[GIVEN DATA]
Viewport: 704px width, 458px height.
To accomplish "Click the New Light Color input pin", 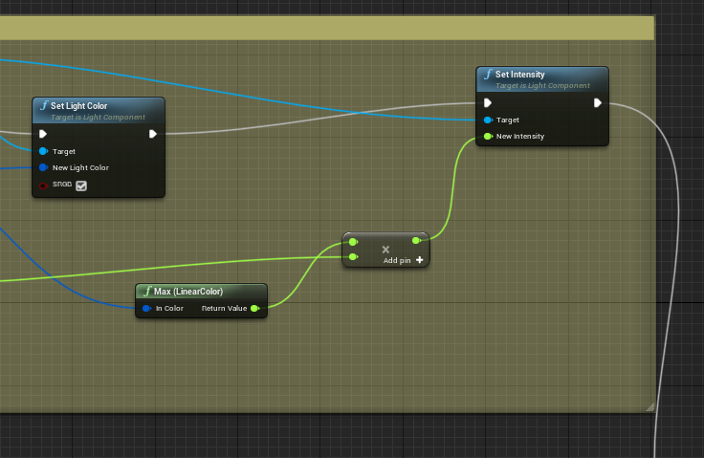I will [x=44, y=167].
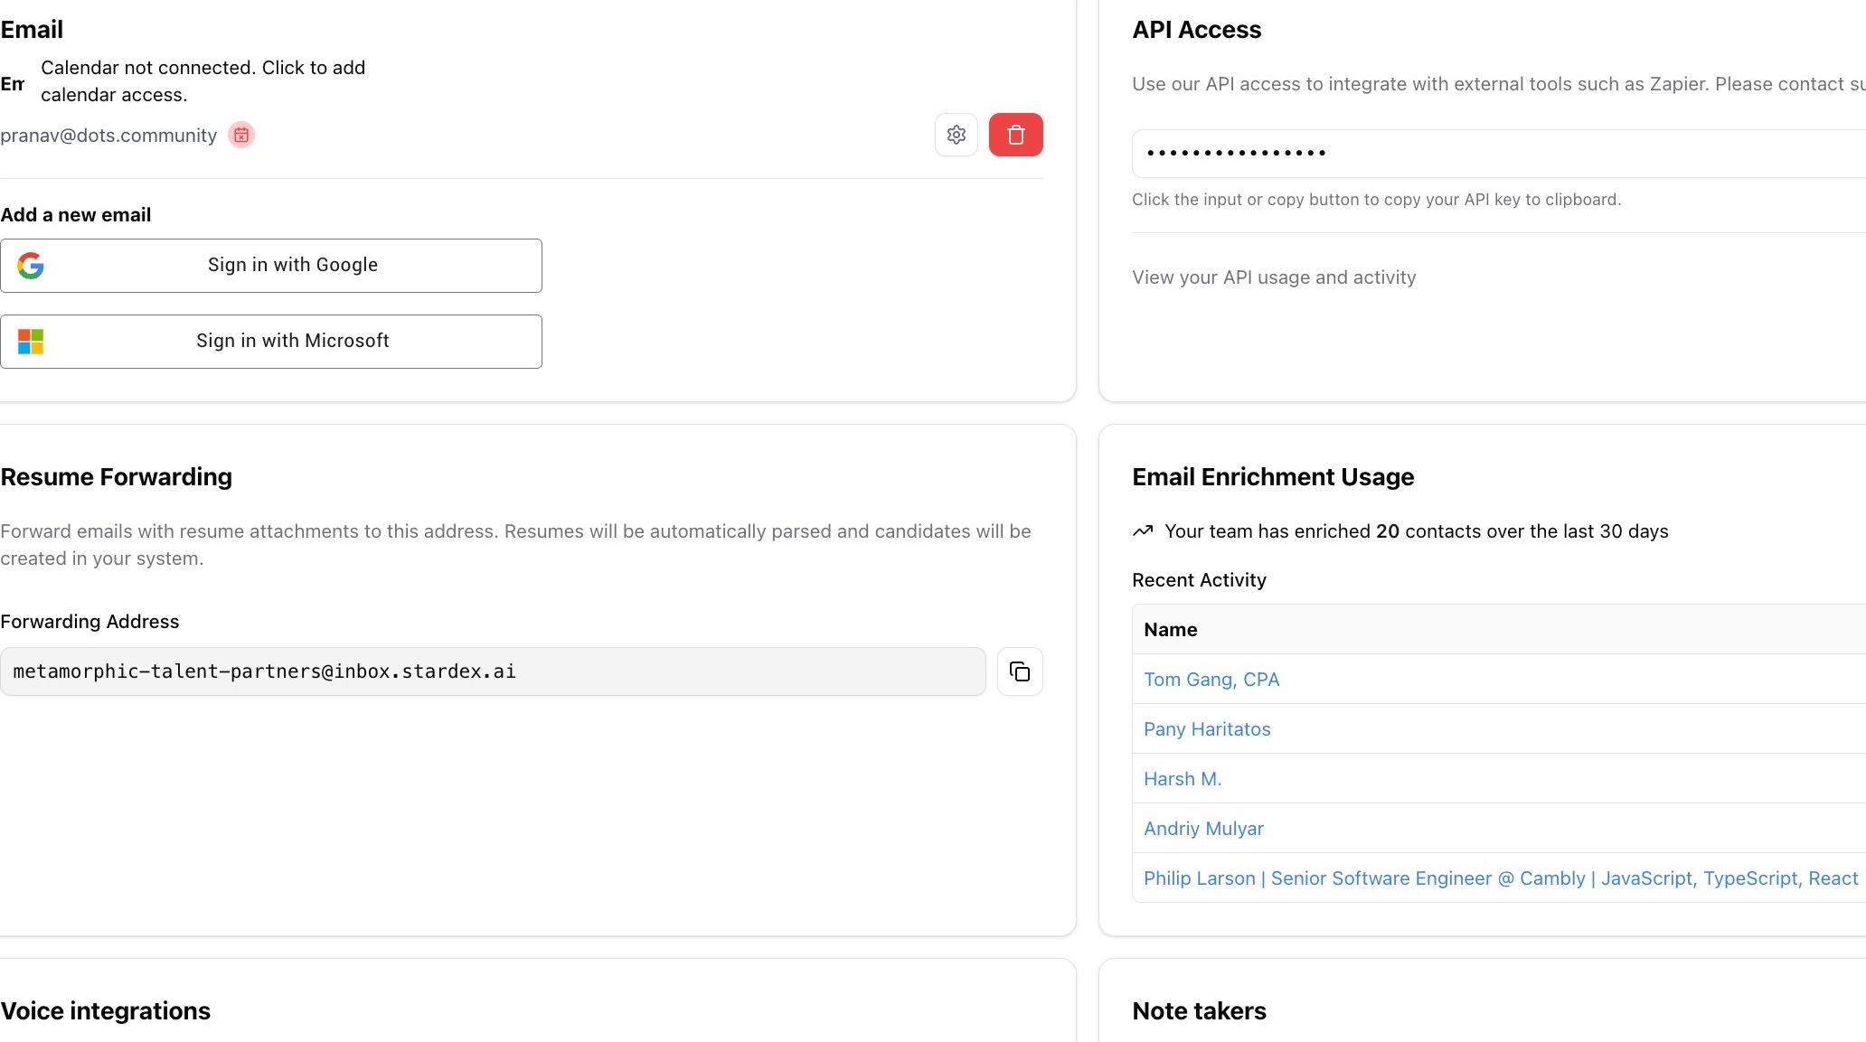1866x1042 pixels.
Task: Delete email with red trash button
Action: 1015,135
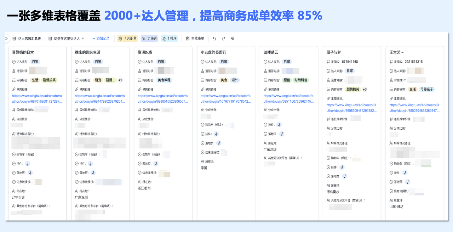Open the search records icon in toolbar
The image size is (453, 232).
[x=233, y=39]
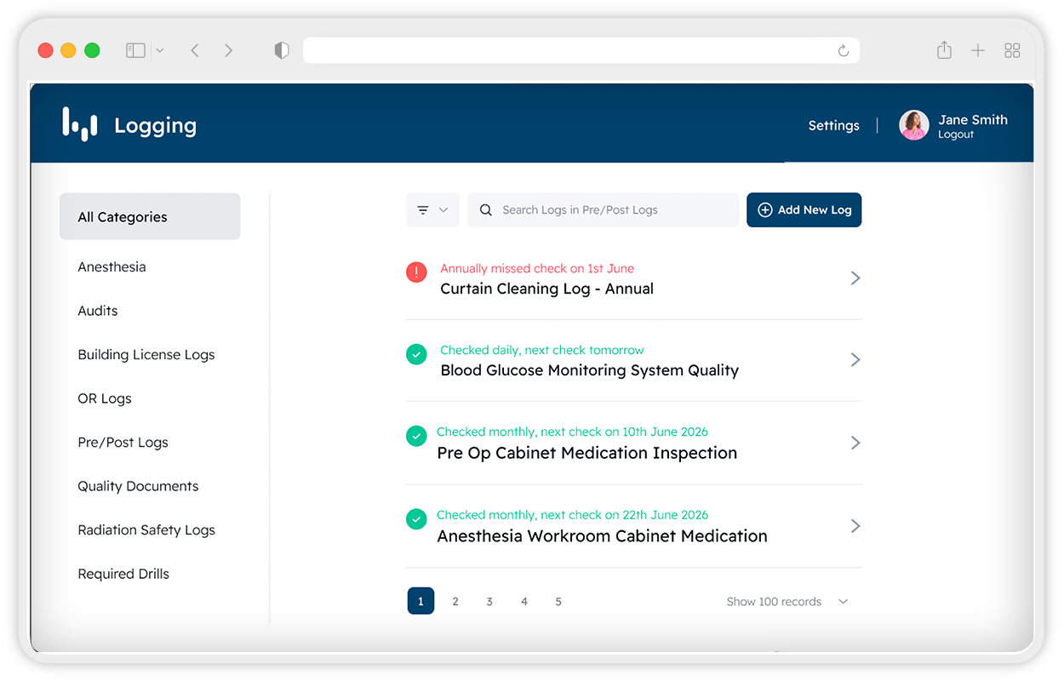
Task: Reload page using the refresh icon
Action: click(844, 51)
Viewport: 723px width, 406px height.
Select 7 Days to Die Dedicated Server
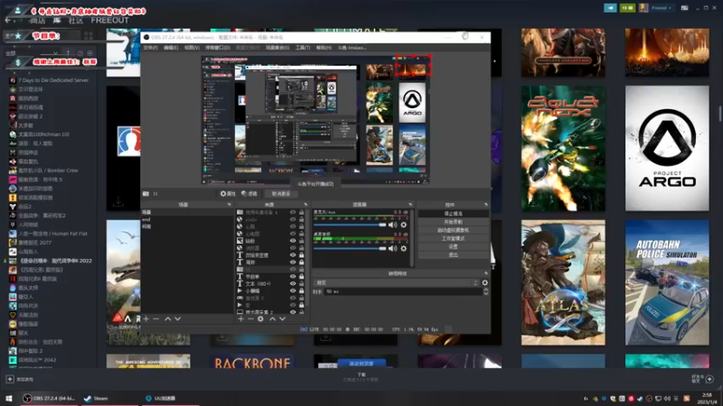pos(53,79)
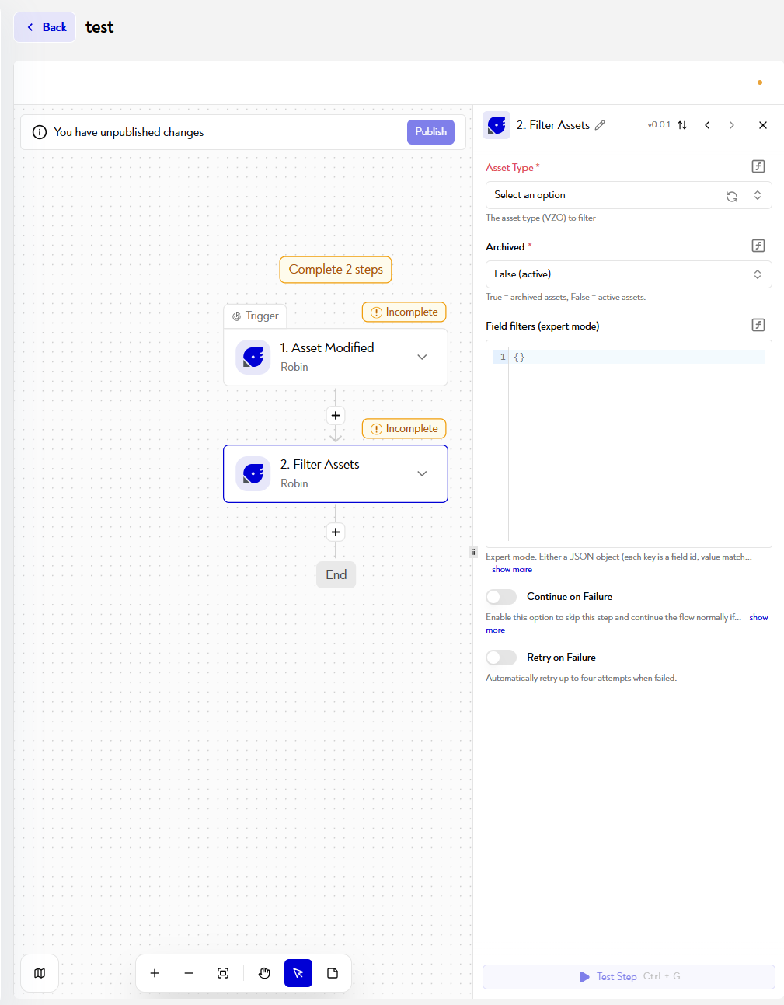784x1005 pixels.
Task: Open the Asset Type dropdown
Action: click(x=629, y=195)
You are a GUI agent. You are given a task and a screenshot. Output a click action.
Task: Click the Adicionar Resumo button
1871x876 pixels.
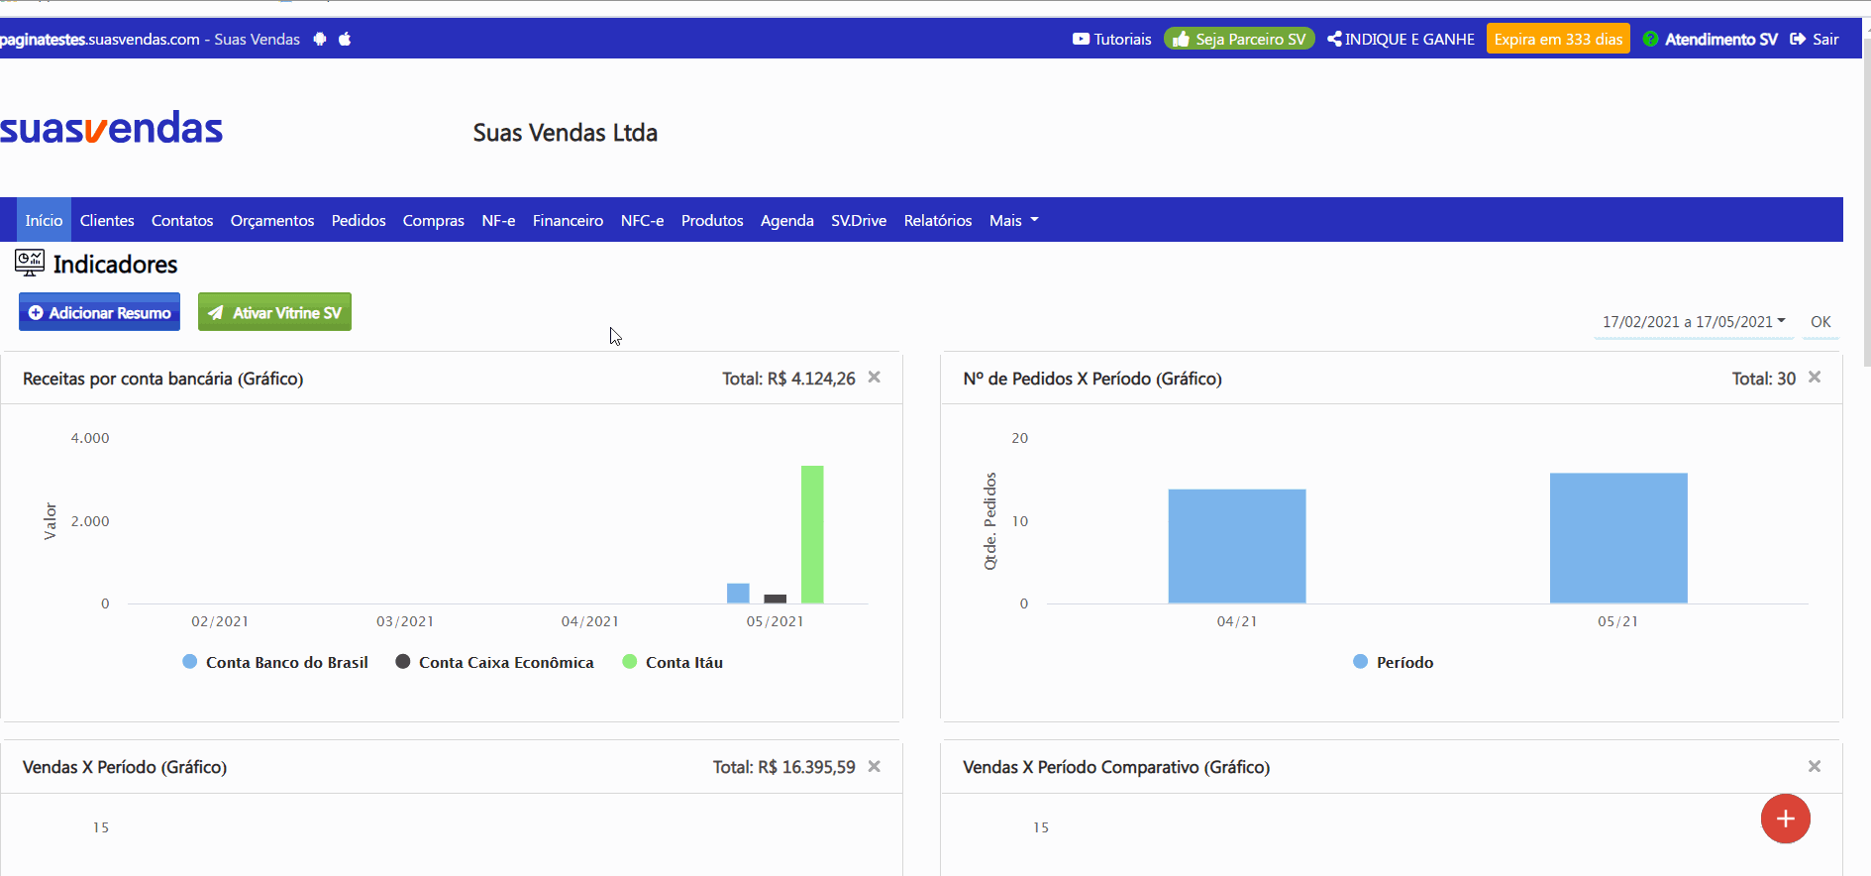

[AIM OF THE EXERCISE]
Could you repeat word for word every row from the one holding "Viewport: 723px width, 406px height." through the last of the rows, inclusive, leaving the pictures out?

[THE OUTPUT]
Viewport: 723px width, 406px height.
Select 7 Days to Die Dedicated Server
pos(53,79)
784x1005 pixels.
Task: Open the Asset Type dropdown
Action: click(x=629, y=195)
You are a GUI agent. You are given a task and a screenshot. Output a click action.
Task: Click the Adicionar Resumo button
1871x876 pixels.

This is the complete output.